Stored dataset items:
--- START ---

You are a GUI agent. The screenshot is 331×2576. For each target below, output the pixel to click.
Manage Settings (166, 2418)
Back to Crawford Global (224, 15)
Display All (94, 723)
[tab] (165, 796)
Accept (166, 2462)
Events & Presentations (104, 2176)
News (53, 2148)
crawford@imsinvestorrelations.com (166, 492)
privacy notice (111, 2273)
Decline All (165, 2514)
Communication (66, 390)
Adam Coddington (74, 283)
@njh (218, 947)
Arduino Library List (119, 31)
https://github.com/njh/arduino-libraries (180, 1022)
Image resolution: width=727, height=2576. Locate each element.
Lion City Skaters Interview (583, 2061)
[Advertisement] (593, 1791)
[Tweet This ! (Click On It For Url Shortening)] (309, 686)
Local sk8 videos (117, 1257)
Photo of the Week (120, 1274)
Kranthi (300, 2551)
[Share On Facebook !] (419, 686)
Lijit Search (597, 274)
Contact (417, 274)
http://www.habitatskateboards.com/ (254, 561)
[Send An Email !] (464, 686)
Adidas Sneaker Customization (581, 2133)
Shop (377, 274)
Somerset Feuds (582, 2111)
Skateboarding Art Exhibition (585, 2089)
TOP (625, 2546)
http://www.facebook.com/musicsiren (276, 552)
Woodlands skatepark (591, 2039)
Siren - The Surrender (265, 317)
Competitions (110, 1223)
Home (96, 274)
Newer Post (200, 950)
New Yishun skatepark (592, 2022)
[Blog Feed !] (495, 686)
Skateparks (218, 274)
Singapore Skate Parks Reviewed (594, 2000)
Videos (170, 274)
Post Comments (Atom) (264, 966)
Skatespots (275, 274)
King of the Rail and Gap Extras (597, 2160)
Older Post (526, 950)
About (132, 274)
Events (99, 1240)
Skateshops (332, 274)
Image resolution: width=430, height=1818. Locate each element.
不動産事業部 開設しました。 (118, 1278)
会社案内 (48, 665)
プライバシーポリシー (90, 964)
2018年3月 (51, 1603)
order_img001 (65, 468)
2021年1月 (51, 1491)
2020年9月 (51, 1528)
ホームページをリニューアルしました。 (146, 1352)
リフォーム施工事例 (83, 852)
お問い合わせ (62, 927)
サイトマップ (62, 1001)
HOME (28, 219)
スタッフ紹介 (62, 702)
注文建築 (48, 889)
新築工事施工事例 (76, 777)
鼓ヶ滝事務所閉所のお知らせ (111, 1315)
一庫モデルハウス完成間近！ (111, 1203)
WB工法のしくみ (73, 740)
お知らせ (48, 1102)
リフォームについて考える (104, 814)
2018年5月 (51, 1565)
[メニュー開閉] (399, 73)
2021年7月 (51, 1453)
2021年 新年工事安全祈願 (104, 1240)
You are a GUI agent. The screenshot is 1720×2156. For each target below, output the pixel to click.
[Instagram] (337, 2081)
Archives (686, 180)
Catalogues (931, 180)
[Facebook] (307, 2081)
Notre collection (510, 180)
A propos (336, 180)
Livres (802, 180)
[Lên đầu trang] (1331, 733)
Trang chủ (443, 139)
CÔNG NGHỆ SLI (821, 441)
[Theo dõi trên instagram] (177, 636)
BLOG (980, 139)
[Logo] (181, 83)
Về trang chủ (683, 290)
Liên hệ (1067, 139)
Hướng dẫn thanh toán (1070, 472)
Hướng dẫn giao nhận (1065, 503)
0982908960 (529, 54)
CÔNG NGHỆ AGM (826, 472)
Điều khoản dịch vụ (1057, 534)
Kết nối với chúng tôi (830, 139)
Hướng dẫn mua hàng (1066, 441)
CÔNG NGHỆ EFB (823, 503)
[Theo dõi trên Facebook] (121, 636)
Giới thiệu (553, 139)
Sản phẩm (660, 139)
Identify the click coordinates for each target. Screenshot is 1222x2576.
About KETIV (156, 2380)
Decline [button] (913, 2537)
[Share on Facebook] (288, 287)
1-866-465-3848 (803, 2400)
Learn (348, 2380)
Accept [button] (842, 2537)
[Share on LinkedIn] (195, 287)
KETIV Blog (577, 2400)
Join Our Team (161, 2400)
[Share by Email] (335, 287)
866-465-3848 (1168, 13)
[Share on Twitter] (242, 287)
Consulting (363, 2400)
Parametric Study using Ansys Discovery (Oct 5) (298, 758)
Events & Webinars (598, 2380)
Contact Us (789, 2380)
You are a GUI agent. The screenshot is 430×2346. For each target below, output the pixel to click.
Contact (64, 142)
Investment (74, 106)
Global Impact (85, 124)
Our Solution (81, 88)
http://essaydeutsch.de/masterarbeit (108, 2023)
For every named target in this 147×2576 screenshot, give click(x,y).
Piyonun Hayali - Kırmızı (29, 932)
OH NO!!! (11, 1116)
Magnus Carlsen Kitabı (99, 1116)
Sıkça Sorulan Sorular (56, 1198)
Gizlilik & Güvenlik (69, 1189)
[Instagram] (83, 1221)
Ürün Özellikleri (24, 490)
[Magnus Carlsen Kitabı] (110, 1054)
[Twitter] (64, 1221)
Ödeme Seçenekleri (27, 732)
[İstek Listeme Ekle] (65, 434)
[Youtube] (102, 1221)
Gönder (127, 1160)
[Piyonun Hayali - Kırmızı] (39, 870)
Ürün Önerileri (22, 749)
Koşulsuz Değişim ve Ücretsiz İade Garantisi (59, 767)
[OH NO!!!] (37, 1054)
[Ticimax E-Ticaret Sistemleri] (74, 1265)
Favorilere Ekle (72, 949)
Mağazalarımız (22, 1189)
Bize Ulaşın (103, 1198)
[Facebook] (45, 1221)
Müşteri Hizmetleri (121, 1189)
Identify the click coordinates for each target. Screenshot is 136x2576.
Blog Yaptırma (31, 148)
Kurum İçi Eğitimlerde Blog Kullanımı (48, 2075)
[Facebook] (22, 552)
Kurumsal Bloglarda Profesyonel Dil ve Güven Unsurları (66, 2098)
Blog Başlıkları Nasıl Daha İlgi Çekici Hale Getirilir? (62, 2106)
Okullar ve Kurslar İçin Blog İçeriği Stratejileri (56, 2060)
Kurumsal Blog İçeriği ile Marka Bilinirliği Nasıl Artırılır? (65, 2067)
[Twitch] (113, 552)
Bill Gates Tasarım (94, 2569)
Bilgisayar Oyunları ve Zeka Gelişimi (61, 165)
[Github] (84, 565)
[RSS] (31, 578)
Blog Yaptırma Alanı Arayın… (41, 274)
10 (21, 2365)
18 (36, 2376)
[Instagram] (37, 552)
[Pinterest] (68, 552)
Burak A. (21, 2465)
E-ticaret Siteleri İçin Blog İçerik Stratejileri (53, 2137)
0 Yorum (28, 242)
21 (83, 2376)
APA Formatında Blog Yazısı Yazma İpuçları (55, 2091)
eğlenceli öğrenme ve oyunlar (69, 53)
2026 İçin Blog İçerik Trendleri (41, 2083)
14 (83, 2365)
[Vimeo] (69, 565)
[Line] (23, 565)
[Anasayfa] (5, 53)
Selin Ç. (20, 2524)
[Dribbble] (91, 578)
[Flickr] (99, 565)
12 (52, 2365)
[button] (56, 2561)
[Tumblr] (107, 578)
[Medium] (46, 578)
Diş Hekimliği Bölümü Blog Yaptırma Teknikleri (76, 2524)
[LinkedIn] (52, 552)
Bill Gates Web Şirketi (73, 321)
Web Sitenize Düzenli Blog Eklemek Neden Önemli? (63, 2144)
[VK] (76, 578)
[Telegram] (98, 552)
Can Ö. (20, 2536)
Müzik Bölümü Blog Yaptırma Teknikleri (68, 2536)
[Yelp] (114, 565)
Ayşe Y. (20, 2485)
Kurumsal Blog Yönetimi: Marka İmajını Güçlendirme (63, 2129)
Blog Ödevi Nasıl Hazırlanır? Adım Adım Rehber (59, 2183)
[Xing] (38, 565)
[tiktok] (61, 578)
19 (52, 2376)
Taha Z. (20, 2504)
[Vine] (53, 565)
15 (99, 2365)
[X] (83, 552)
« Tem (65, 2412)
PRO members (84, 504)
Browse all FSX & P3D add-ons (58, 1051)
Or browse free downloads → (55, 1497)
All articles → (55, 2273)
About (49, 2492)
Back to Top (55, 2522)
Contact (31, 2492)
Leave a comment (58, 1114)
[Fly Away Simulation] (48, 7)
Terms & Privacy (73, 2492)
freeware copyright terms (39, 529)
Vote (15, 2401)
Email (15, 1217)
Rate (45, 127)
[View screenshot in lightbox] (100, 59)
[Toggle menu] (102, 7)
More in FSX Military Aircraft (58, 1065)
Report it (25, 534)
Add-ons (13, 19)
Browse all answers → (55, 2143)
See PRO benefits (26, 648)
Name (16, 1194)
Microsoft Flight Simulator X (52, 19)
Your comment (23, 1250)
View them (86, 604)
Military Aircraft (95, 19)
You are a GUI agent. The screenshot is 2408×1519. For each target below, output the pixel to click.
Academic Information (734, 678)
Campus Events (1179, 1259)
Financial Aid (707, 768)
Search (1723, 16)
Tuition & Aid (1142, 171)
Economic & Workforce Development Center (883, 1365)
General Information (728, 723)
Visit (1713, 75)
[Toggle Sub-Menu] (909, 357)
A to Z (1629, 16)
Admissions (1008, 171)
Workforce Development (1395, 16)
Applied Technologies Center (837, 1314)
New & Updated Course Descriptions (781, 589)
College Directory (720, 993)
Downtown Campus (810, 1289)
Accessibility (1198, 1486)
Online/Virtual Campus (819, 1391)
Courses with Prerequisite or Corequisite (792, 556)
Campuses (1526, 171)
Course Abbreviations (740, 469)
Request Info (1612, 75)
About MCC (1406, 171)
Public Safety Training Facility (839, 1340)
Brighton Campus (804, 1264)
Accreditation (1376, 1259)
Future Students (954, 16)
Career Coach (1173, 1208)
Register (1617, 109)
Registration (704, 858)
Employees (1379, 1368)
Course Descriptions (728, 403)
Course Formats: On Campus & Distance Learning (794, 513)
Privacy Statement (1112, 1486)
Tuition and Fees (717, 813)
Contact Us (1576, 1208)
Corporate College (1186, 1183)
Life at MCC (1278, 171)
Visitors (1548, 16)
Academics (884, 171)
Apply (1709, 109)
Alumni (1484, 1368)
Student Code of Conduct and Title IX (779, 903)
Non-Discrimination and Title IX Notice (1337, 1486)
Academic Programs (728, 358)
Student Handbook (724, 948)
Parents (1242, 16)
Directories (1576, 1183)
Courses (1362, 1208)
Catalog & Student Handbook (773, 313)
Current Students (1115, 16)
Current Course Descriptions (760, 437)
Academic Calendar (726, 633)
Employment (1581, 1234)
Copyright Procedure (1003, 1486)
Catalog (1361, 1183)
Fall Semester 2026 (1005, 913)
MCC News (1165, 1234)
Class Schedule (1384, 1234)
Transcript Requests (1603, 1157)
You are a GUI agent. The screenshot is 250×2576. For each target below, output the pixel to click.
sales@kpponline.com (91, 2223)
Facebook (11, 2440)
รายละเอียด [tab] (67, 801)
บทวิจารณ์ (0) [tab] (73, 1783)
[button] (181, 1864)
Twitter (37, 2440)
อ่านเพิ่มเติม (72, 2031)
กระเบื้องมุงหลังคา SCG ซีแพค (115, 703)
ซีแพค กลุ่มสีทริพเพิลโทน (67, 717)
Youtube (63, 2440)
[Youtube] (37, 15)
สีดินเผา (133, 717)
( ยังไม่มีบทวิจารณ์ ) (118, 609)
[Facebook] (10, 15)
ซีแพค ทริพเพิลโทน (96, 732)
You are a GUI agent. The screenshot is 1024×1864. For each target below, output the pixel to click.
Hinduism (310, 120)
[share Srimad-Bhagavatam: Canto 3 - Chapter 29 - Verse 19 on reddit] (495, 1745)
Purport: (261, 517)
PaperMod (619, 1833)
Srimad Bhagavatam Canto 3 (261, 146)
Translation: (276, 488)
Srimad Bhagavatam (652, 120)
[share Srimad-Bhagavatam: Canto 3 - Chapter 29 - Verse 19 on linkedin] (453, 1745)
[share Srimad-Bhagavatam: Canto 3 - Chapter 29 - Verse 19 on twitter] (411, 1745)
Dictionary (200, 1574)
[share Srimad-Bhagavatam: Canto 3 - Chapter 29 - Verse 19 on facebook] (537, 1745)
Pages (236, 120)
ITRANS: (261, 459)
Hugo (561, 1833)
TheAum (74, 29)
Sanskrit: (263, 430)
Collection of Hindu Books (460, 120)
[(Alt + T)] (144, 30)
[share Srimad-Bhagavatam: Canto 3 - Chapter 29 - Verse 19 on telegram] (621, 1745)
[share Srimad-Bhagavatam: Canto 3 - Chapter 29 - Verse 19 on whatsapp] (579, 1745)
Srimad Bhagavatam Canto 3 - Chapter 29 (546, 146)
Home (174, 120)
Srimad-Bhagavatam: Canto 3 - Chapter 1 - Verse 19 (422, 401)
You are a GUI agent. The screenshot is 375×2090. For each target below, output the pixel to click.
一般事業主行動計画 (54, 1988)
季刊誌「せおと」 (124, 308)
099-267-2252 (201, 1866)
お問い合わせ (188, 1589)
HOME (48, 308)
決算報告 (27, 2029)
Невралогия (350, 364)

--- END ---

> Task instructions
Take the entries above and return only the lines from the one with "Search (1723, 16)" to the one with "Register (1617, 109)", both included, unchanged.

> Your response
Search (1723, 16)
Tuition & Aid (1142, 171)
Economic & Workforce Development Center (883, 1365)
General Information (728, 723)
Visit (1713, 75)
[Toggle Sub-Menu] (909, 357)
A to Z (1629, 16)
Admissions (1008, 171)
Workforce Development (1395, 16)
Applied Technologies Center (837, 1314)
New & Updated Course Descriptions (781, 589)
College Directory (720, 993)
Downtown Campus (810, 1289)
Accessibility (1198, 1486)
Online/Virtual Campus (819, 1391)
Courses with Prerequisite or Corequisite (792, 556)
Campuses (1526, 171)
Course Abbreviations (740, 469)
Request Info (1612, 75)
About MCC (1406, 171)
Public Safety Training Facility (839, 1340)
Brighton Campus (804, 1264)
Accreditation (1376, 1259)
Future Students (954, 16)
Career Coach (1173, 1208)
Register (1617, 109)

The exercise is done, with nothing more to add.